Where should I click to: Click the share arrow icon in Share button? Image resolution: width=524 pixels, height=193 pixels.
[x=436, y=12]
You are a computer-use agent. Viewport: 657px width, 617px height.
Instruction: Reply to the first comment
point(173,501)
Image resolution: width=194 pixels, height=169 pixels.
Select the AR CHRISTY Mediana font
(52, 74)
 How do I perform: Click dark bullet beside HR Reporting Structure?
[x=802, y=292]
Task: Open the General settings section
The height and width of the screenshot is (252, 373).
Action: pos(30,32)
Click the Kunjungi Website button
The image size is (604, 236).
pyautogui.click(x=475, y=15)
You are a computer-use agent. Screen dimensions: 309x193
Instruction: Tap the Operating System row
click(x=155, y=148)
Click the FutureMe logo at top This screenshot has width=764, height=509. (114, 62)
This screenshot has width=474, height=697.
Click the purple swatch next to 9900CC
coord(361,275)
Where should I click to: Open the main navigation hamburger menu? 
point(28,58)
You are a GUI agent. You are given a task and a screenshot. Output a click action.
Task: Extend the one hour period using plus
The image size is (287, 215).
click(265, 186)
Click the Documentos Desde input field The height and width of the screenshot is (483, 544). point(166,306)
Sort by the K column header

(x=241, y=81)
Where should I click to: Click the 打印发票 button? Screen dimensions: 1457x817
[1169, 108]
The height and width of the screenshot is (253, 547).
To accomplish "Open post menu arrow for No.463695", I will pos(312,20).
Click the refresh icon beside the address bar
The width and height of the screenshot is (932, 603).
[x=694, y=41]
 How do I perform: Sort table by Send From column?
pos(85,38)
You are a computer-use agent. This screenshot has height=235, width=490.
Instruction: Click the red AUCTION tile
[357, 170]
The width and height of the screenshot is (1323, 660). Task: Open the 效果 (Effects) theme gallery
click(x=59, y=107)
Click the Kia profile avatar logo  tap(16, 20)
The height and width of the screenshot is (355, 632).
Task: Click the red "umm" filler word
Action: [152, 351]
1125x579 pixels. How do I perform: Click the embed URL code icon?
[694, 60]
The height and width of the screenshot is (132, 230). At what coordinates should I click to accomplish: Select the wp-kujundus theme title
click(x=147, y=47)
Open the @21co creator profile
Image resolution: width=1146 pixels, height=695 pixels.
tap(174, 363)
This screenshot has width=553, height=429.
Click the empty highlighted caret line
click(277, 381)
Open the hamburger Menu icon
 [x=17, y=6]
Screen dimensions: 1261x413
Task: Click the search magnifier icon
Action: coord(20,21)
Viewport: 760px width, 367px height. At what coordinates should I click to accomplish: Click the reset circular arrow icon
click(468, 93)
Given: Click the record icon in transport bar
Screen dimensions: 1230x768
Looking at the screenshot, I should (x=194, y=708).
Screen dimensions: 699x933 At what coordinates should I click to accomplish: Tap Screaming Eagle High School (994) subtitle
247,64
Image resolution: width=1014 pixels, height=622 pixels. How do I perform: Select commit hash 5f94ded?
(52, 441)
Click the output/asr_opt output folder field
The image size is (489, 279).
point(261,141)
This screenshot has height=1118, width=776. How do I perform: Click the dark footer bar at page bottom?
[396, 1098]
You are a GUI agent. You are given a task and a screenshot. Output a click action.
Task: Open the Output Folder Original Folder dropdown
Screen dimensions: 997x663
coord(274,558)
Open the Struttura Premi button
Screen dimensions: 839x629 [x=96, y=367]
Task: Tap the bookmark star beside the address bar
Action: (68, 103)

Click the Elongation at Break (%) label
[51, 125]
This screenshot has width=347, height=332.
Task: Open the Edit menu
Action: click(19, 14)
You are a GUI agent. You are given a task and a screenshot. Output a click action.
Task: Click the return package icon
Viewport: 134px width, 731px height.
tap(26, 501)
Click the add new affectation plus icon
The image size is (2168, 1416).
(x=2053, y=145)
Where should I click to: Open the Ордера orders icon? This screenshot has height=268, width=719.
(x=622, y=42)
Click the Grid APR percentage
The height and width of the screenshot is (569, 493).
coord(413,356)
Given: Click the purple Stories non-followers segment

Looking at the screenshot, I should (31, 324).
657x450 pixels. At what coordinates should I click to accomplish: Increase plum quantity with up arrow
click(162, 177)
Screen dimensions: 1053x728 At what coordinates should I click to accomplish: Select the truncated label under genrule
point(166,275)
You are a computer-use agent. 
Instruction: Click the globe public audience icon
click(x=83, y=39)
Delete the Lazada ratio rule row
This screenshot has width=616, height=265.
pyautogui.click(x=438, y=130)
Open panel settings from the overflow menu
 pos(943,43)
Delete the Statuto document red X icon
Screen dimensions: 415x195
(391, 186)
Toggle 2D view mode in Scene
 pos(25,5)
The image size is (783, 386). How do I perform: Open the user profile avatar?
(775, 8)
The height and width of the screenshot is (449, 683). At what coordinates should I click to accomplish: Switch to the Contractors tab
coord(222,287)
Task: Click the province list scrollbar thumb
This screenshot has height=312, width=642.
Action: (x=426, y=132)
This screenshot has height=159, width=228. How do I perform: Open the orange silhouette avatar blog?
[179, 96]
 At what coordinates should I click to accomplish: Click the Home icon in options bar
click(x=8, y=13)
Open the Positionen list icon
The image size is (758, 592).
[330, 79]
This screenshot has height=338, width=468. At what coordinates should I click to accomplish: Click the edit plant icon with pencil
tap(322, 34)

### Exercise
Exactly the lines from the one with "Click the add new affectation plus icon" through the end of the entries, both included, should be written out, and no others.

### Expected output
Click the add new affectation plus icon
The image size is (2168, 1416).
(x=2053, y=145)
Where should I click to: Open the Ордера orders icon? This screenshot has height=268, width=719.
(x=622, y=42)
Click the Grid APR percentage
The height and width of the screenshot is (569, 493).
coord(413,356)
Given: Click the purple Stories non-followers segment

Looking at the screenshot, I should (31, 324).
657x450 pixels. At what coordinates should I click to accomplish: Increase plum quantity with up arrow
click(162, 177)
Screen dimensions: 1053x728 At what coordinates should I click to accomplish: Select the truncated label under genrule
point(166,275)
You are a computer-use agent. 
Instruction: Click the globe public audience icon
click(x=83, y=39)
Delete the Lazada ratio rule row
This screenshot has width=616, height=265.
pyautogui.click(x=438, y=130)
Open panel settings from the overflow menu
 pos(943,43)
Delete the Statuto document red X icon
Screen dimensions: 415x195
(391, 186)
Toggle 2D view mode in Scene
 pos(25,5)
The image size is (783, 386). How do I perform: Open the user profile avatar?
(775, 8)
The height and width of the screenshot is (449, 683). At what coordinates should I click to accomplish: Switch to the Contractors tab
coord(222,287)
Task: Click the province list scrollbar thumb
This screenshot has height=312, width=642.
Action: (x=426, y=132)
This screenshot has height=159, width=228. How do I perform: Open the orange silhouette avatar blog?
[179, 96]
 At what coordinates should I click to accomplish: Click the Home icon in options bar
click(x=8, y=13)
Open the Positionen list icon
The image size is (758, 592).
[330, 79]
This screenshot has height=338, width=468. At what coordinates should I click to accomplish: Click the edit plant icon with pencil
tap(322, 34)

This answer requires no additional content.